One point concerning body armor I have always wondered is if the NIJ testing is done at shorter ranges. In theory shouldn’t armor offer higher levels of protection at longer ranges than the NIJ certification due to velocity loss (and with it, reduced energy)?
I know it’s not as simple as looking at energy, but a 240 Grain, JHP .44 Magnum round has about 700 ft-lbs at 25 yards, while a M193 round has the same energy at about 250 yards (according to my iSnipe app).
While a .44 Magnum projectile is a lot heavier, slower, with more surface area in the tip of the projectile compared to a .223 projectile, if for example the NIJ rating for a level IIIA plate or panel defeats a .44 magnum at near muzzle velocity, does it not stand to reason that, in theory, at extreme distance (say 400-500 yards) a piece of IIIA could similarly defeat a .223 round?

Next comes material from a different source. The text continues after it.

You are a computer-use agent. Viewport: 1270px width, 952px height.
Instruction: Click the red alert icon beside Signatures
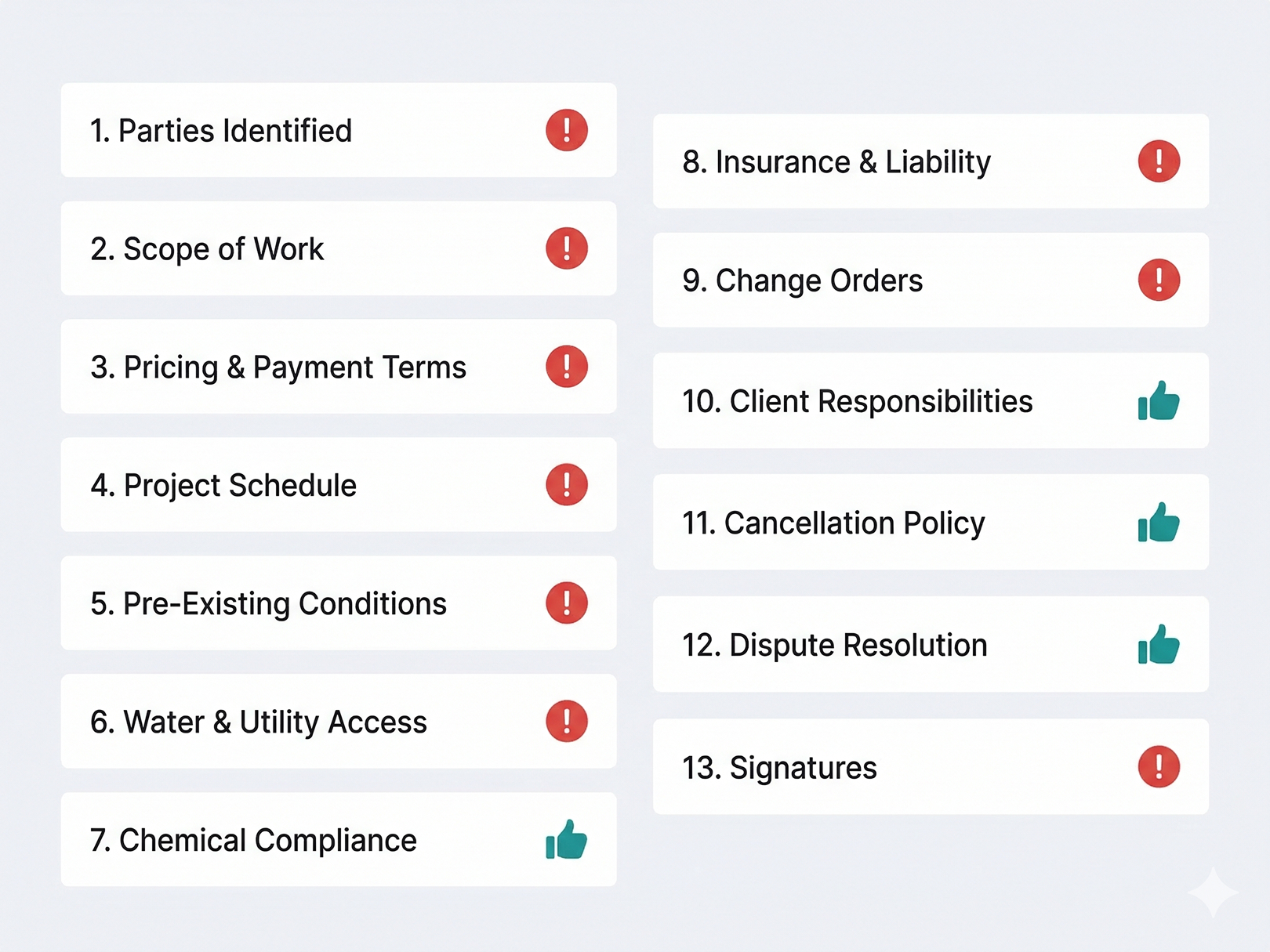[x=1159, y=766]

If so, hypothetical speaking, as JWR portrayed in his book Liberators, lighter armor might benefit a shooter with a long range .30 rifle engaging an enemy with a .223 rifle at 500-600 yards. – HTC
Hugh Responds: It is a complex issue, but the bottom line is that the armor penetration is determined by four basic factors:
- The energy in the round when it strikes the target,
- The surface area of the round striking the target,
- The material and construction of the round (lead core vs steel core, steel jacket vs copper jacket, et cetera), and
- The performance of the armor itself.
Obviously, the frontal area of a .44 round is considerably larger than that of a .22 round. Also .44 rounds generally do not have steel cores or steel jackets. Because of those differences, you can not just compare the energy contained in the rounds. To complicate matters further, at higher velocities, the rifle bullets can actually melt from the energy dumped into the target upon impact and the effect can be similar to a shaped charge with a molten jet of metal penetrating. It is NOT a safe assumption to make. Eventually, the distance involved will make the rifle round less effective at penetrating armor, but since you do not know the construction of the bullet nor the velocity it is fired at, along with a number of other variables, there is no practical way of determining how much distance is required to ensure your armor works.